Volborthite [Cu3V2O7(OH)2⋅2H2O] has two-dimensional kagomé structure of S = 1/2 spins. In this system, geometrical frustration prevents the formation of long-range orderings even at low temperature as is the case in triangular lattice. By the thermal relaxation technique, we measured low-temperature heat capacity of volborthite to investigate sample dependences in the low-temperature anomaly around 1 K. The temperature range in this experiment is 0.13 – 3.5 K. We found a rather broad peak-like structure around 1 K and Schottky anomalies owing to Cu nuclei below 0.6 K. The 1 K anomaly seems to have a character of phase transition rather than glass freezing in the new sample.
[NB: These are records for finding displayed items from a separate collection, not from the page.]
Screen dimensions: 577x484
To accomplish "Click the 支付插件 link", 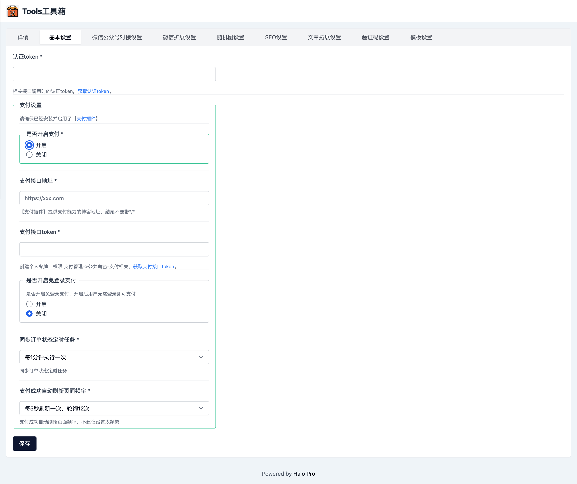I will tap(86, 119).
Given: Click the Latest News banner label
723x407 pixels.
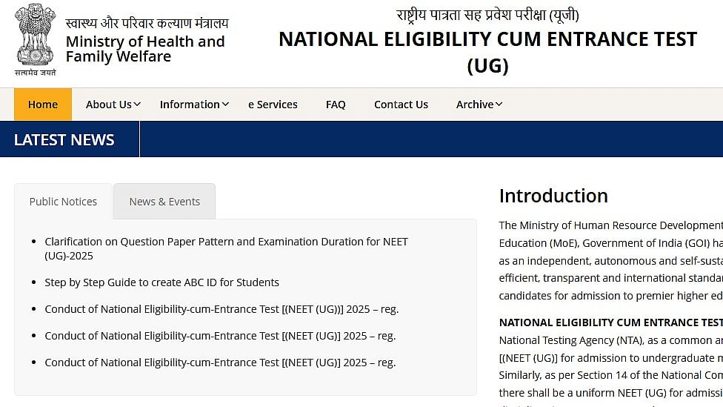Looking at the screenshot, I should [64, 140].
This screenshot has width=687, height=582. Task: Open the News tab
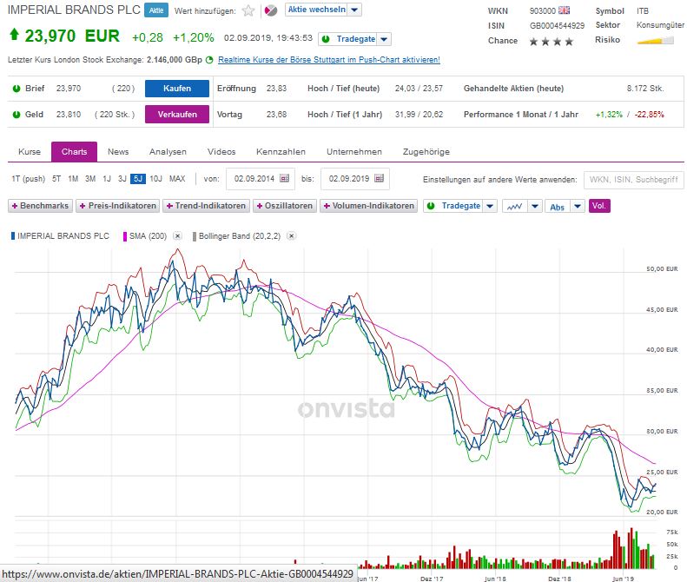tap(118, 152)
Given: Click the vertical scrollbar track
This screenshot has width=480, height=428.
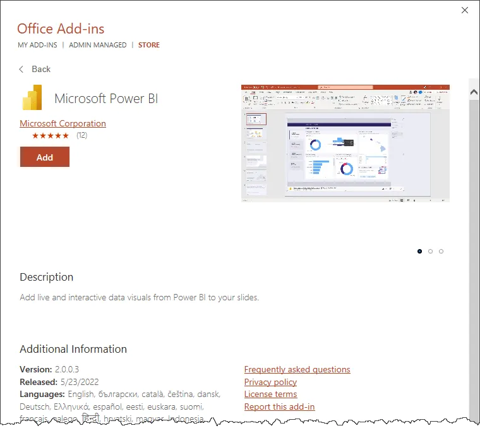Looking at the screenshot, I should [x=474, y=253].
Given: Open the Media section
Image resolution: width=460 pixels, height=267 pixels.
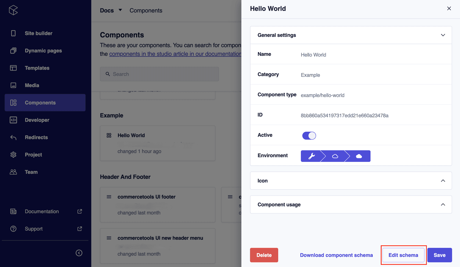Looking at the screenshot, I should pos(32,85).
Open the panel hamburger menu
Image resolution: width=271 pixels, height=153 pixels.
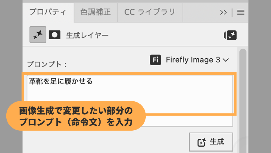[x=241, y=12]
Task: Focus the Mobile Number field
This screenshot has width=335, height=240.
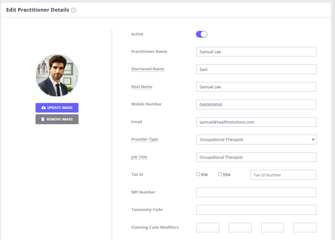Action: (256, 104)
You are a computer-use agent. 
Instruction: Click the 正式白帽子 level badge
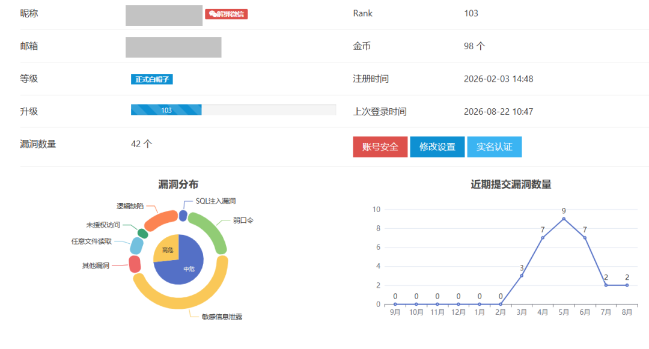click(x=152, y=79)
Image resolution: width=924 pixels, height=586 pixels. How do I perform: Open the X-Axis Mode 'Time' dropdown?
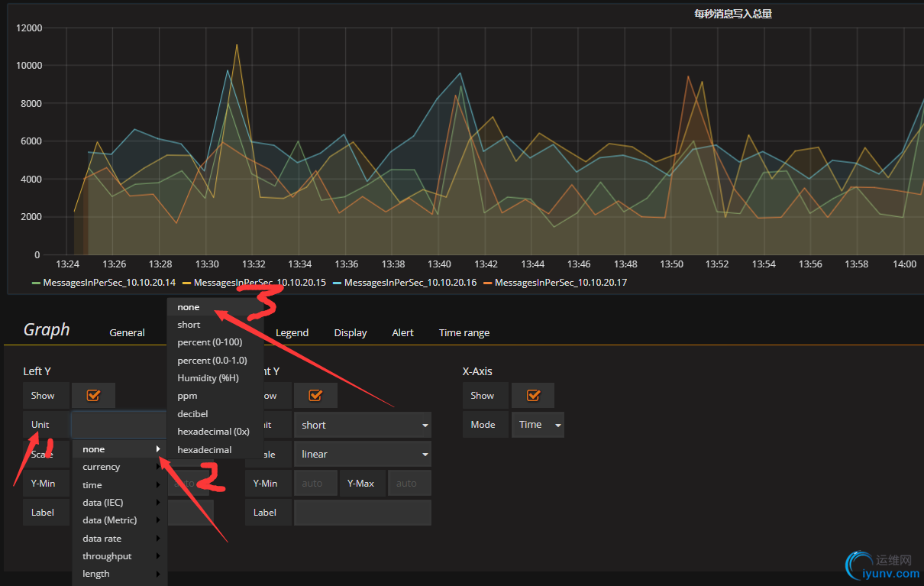click(x=538, y=425)
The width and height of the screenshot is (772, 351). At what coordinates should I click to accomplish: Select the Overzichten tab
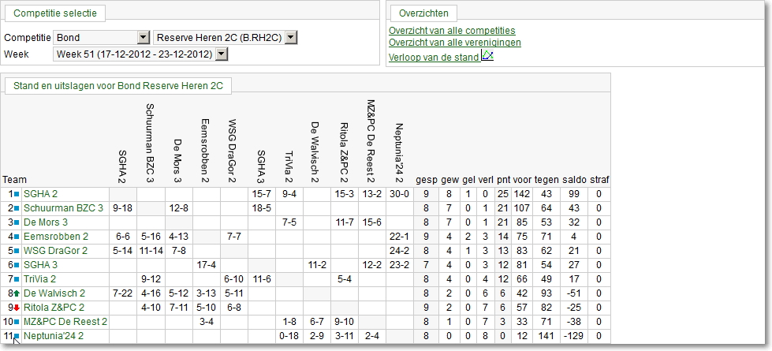[424, 13]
Fig. 1. Magnetic heat capacity of volborthite at low temperature around 1 K in a CmagT −1 vs T plot. The extrapolations of the date at H = 0 above and below 1 K down to T = 0 give the coefficients of the T-liner term in the magnetic heat capacity. The T-liner term disappears under magnetic fields above 5 T.
Fig. 2. Magnetic heat capacity of volborthite at low temperature around 1 K in aCmagT −1 vs T plot. Rather broad peak-like structure which is sensitive to magnetic field was observed. Schottky anomalies owing to Cu nuclei were observed below 0.6 K.
Fig. 3. Magnetic heat capacity of volborthite below 0.6 K in a CmagT 2 vs T plot. Dot-lines show high temperature limit approximation of nuclear Schottky anomalies.